Also, my motors both ran out of them after 2-3years, but i did get them used so they ran for at least 5 years i believe. Not sure if that is good or not.


----------



## gunnerx (Mar 20, 2008)

Will a Fluval 405 be "too much" for a 29g? Or is there such a thing?


----------



## Chris S (Dec 19, 2007)

No such thing.

You just might have to stem the flow with a sponge, or point it in a certain direction etc.

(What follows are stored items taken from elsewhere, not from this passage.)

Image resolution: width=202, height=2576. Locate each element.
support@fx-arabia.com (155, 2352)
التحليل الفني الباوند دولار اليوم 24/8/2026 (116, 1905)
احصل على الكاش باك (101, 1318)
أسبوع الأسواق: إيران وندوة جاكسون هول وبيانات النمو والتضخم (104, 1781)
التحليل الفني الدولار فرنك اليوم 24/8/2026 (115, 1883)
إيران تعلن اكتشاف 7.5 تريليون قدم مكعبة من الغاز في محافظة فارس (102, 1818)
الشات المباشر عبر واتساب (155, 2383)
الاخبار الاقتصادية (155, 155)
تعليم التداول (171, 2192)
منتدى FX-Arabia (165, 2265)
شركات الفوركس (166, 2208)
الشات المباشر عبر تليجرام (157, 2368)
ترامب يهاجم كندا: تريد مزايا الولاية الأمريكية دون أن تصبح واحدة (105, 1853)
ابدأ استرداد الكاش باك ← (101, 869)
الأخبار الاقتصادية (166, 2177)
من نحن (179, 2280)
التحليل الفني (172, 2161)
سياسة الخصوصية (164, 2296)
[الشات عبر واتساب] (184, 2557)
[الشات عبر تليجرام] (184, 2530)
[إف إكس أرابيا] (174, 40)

These filters are built for biological filtration - and you can't get enough of that


----------



## gunnerx (Mar 20, 2008)

Cool thanks! Now I have to get the media. Managed to snag a used 405 for a good price.


----------



## Pablo (Mar 27, 2006)

Windowlicka said:


> I agree with Chris - though a Rena XP2 (Or Xp3) would be money wisely spent too...
> 
> I used Eheim 2213/5/7 in the past, and I won't dispute that they're an excellent filter, however correctly sealing that O-ring after a cleaning can be a true test of one's patience...
> 
> Cheers!


You're supposed to use water based lubricant on all the seals every single time you service it. At very least the o-ring should be soaking wet.

I dislike the 2213 because the viciously idiotic media container both reduces the rate and efficiency of flow and encourages bypass.

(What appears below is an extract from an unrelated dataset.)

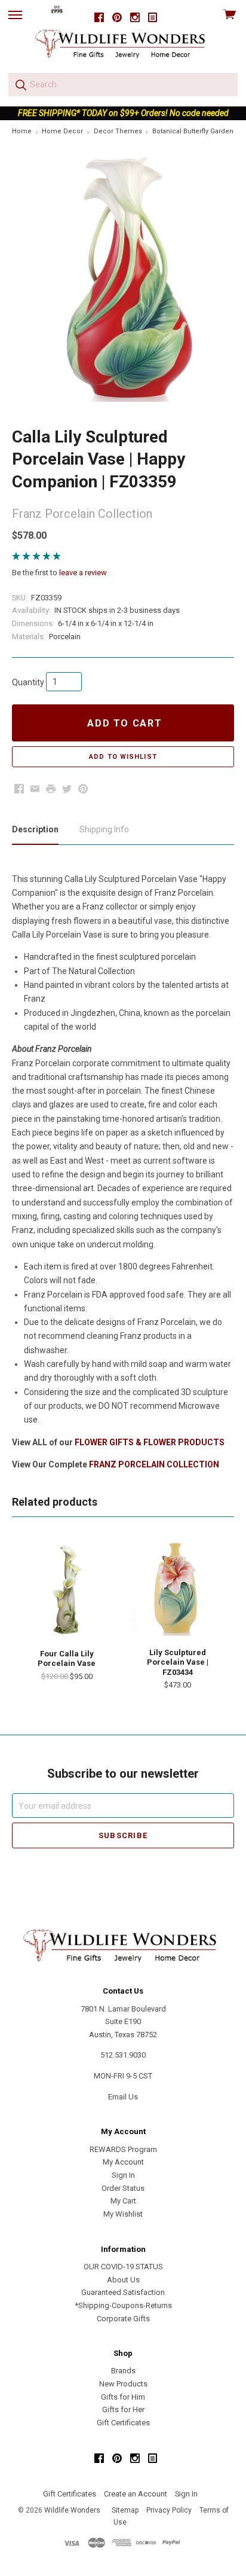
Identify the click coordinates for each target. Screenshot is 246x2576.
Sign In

A 2215 is a better choice, even for a smaller tank. All you need to do is link 2 spraybars together and leave the endcap off and the flow is insignificant.


----------



## Riceburner (Mar 14, 2008)

I've had my 303 for almost 2 decades. Good so far.

Nice Oly collection...I use a 300 with my Nikon lenses


----------



## gunnerx (Mar 20, 2008)

Wow, this 405 is quite big. Didn't think it was this big, it looks like a garbage can.

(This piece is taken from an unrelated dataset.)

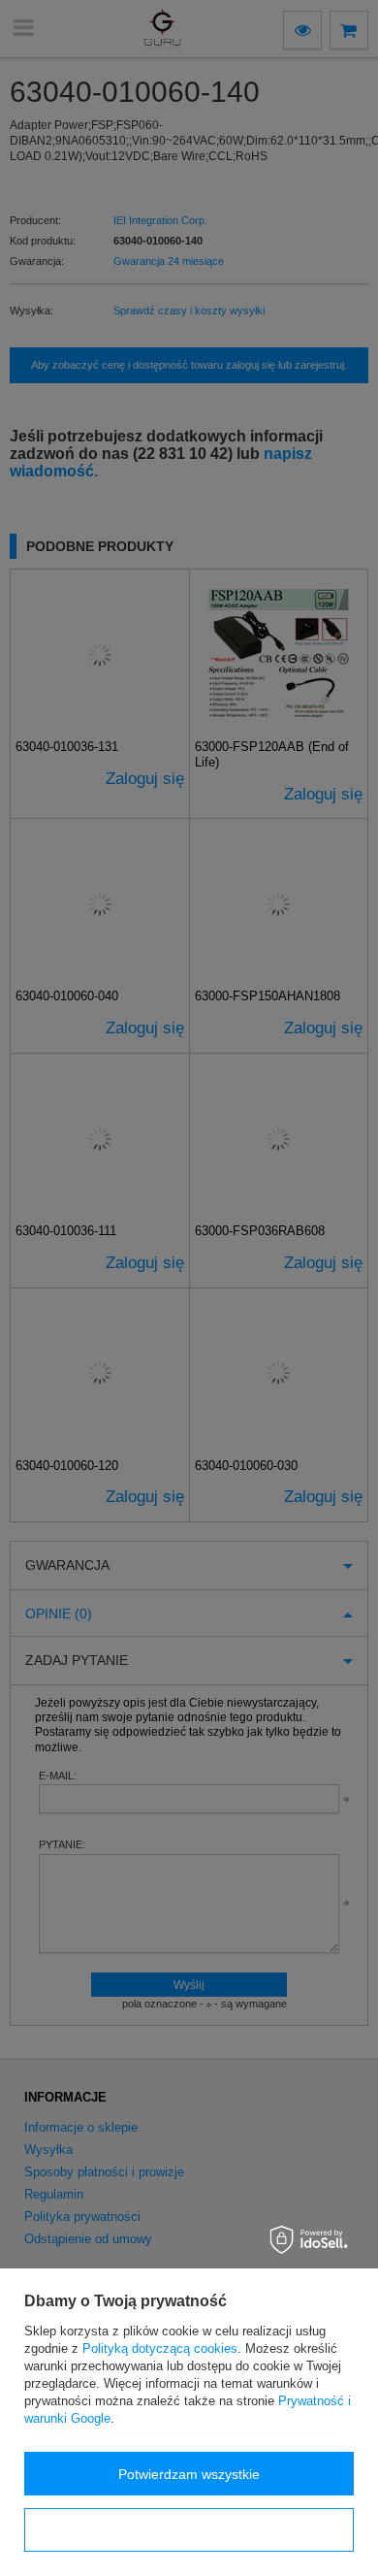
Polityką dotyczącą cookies (159, 2348)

The E300 will go to my daughter once she's strong enough to hold it on her own.


----------



## Riceburner (Mar 14, 2008)

lol...my 6yr old likes using the 300...with the kit lens.


----------



## gunnerx (Mar 20, 2008)

So I finally have the Fluval 405 running. I placed filter floss at the very bottom basket and 500g of Fluval BioMax on the top basket. Is that enough biomedia for the tank at the moment? I'm running it along with the Aquaclear 50 as the seed.

I picked up 6 Blue Gouramis from BA that were on sale last week Wednesday. One died from fungus.  I think it already had it as it was full blown on Saturday. Half of it's body was fully covered in that stuff. I didn't notice it until then as it was hiding behind the plants most of the time. I went to get Jungle fungus medicine but it was dead when I got back. The gouramis are small though. About 1-1.5" in length.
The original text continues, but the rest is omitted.